Start of Extracted text

In some embodiments, the exception analyzer matches code error and data error aspects of the exception and makes a determination of whether the probable cause of the exception is a code error or a data error based at least in part on the balance of code error and data error aspects. For example, the exception analyzer may perform probably cause analysis as a binary classification task, where each of one or more of the following aspects of an exception is given a score that is code error (1), data error (0), or ignored (alternatively, data error (1), code error (0), or ignored). The probable cause of the exception may then be a function of that data error and code error classification (e.g., an average of the scores where, if the average is above some threshold, such as 0.50, then the exception is considered a code error).

More fine-grained probable cause determinations are also possible. For example, as well as determining that the probable cause of an exception is a data error, it may also be determined by the exception analyzer that the probable cause of the data error is, for example, a missing field in the ingested data or an incompatible or unexpected data type in the ingested data, etc. As another example, as well as determining that the probable cause of an exception is a code error, it may also be determined by the exception analyzer that the probable cause of the code error is, for example, a parsing instruction or set of instructions operating on the ingested data, a data type cast or conversion instruction or set of instructions operating on the ingested data, etc.

Some aspects of an exception that may be classified according to a binary classifier as code error or data error are:

- the type/class of the exception;
- a time of the exception occurrence,
- the data ingest component that generated the exception, and
- the data producing component that produced the data being ingested when the exception occurred.

In some embodiments, the exception analyzer uses supervised machine learning to analyze 150 the probable cause of the exception. With supervised machine learning, training data has aspects of previous exceptions with cause labels (e.g., code error, data error, and optionally ignore). A neural network is trained with the training data. Subsequently, the exception analyzer can use the trained neural network to determine the probable cause of the exception.

In some embodiments, if a mistake or error is noted in the determination of probable cause (e.g., an exception is determined to be caused by a code error by the exception analyzer, and a human operator later determines that the determined probable cause was incorrect), the exception analyzer may add the exception and the corrected cause to the training data. This will allow the neural network to be retrained and correct the previous error.

Numerous types of machine learning algorithms may be used to create probable cause classifiers. In some embodiments, a multinomial logistic regression (softmax regression) is used. In these embodiments, for a given exception instance x, a softmax score s_k(x) is computed for each possible class (e.g., code error, data error, ignore) according to a softmax score function. The probability of the exception instance x belonging to each possible class is computed by applying a softmax function to the softmax scores.

End of Extracted text

**Written tasks:**
1 - Tell whether each statement below agrees with the text on exception analysis. Answer yes or no for each, quoting the deciding words of the text.
(a) In the binary scoring example, an average above a threshold such as 0.50 marks the exception as a code error.
(b) The time at which an exception occurred is one of the listed aspects that can be classified.
(c) In the softmax approach, one score is computed for all classes together.
2 - Resume the text on exception analysis, writing on from its final sentence.

Start of Data extract

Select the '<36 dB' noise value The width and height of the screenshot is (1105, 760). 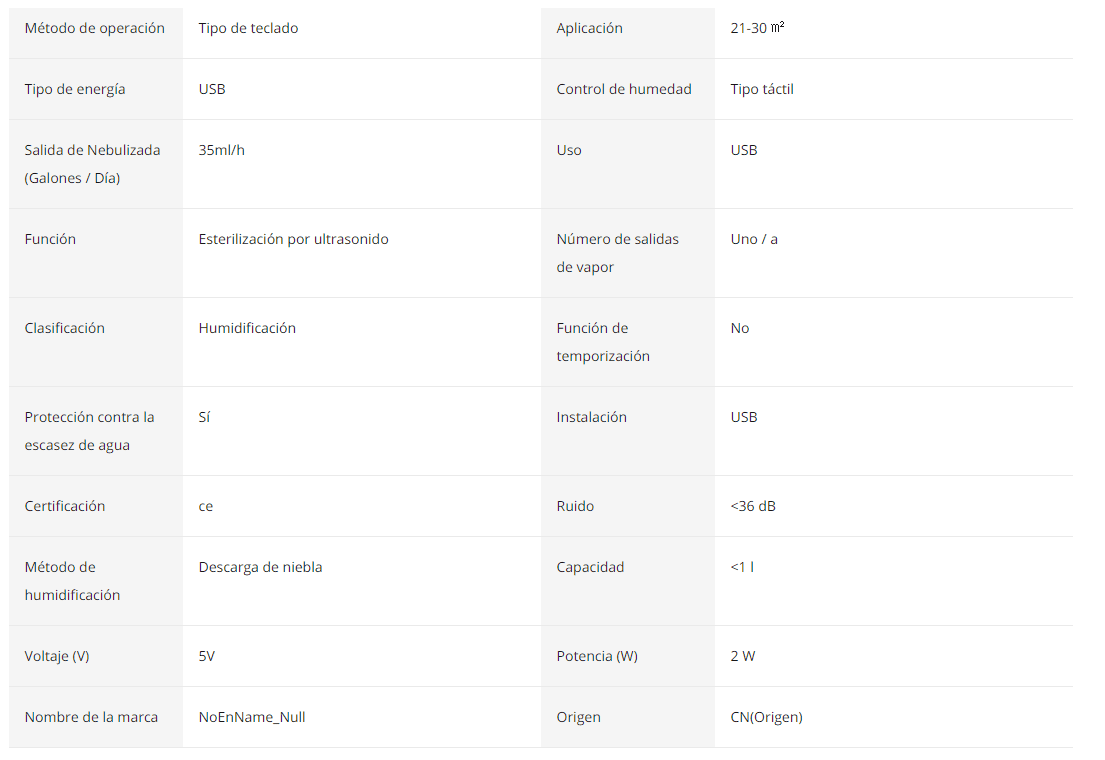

End of Data extract

**Final results:**
1 -
(a) Yes: "if the average is above some threshold, such as 0.50, then the exception is considered a code error"
(b) Yes: "a time of the exception occurrence,"
(c) No: "a softmax score s_k(x) is computed for each possible class"

2 -
In some embodiments, the softmax score for a class k where k is one of {data error, code error, or ignore} is computed for the exception instance x according to the following softmax score function:

s_k(x)=θ_k^T·x

Each class may have its own dedicated parameter vector θ_kwhich may be stored as rows in a parameter matrix.

In some embodiments, the estimated probability that the exception instance x belongs to a class k where the k is one of {data error, code error, or ignore} given the softmax scores of each possible class for the exception instance x is computed according to the following softmax function.

${\hat{p}}_{k} = {σ (s (x))}_{k} = \frac{\exp (s_{k} (x))}{\sum_{j = 1}^{K} \exp (s_{j} (x))}$

The above softmax function (normalized exponential) computes the exponential of every softmax score, then normalizes the exponentials by dividing by the sum of all of the exponentials. Here, the parameter K is the number of classes (e.g., three). The parameter s(x) is a vector containing the softmax scores for each class for the exception instance x. The parameter σ(s(x)) is the estimated probability that the exception instance x belongs to class k given the softmax scores of each class for that exception instance x.

The class with the highest estimated probability (i.e., the class with the highest softmax function score) may be the class selected for the exception instance x.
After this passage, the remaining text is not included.